(Stored dataset items)
-- Opening Marker --
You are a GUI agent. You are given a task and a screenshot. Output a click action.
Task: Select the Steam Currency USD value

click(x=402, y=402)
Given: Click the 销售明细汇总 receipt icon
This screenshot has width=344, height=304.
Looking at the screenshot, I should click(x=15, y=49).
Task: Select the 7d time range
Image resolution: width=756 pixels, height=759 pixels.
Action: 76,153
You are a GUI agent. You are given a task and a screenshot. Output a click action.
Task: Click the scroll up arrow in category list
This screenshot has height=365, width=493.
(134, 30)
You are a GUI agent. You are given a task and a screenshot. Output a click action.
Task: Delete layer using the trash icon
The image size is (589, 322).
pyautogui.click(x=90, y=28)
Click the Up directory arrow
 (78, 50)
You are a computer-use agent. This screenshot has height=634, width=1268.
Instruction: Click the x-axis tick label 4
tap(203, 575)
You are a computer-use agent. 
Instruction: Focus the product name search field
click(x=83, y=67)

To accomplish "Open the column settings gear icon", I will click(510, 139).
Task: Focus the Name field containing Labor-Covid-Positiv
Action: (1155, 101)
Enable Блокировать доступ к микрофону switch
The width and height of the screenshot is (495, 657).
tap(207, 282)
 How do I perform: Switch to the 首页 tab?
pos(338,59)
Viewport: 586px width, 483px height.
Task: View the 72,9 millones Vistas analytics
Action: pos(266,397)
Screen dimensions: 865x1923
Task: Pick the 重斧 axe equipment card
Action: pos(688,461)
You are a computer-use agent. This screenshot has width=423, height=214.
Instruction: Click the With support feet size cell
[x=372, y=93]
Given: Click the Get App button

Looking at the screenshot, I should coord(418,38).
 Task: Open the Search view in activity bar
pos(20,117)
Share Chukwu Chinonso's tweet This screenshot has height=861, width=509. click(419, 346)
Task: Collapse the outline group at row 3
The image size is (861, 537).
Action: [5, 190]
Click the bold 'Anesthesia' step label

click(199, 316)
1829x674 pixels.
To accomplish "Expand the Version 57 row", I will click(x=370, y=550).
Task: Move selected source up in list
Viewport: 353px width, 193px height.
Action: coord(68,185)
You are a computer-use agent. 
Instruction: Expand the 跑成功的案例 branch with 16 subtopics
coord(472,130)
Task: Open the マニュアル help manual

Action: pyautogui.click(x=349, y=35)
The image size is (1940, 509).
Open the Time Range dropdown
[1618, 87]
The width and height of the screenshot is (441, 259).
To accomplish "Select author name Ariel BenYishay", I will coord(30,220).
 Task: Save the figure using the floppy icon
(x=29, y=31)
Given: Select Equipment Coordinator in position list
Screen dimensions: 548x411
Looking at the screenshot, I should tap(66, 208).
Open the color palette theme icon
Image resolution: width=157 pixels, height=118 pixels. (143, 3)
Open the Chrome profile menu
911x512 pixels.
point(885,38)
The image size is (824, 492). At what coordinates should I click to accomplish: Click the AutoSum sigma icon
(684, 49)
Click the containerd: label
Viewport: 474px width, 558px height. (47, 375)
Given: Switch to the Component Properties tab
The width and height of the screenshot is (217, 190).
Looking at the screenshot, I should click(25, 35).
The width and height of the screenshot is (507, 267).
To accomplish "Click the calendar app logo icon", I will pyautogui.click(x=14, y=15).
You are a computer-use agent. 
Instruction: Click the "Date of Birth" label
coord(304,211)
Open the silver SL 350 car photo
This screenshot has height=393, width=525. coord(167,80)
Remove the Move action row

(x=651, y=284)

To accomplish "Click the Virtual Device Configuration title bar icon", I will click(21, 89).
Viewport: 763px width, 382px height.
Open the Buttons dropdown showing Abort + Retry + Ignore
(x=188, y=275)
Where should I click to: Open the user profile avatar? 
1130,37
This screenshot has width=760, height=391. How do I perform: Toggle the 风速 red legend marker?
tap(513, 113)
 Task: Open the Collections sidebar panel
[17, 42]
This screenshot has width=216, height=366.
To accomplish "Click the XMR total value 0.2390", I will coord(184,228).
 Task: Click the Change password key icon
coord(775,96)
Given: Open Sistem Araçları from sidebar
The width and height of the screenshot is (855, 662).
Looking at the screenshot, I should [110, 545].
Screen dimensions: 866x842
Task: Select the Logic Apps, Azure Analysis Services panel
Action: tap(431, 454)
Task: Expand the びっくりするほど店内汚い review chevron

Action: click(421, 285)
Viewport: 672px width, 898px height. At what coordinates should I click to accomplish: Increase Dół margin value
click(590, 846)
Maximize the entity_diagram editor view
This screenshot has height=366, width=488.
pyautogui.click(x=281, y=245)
-- Closing Marker --
*Task goal*.
Some lines in the data above hold the string "list". Find and copy each of them.

*Response to the exercise*.
Task: Click the scroll up arrow in category list
Task: Move selected source up in list
Given: Select Equipment Coordinator in position list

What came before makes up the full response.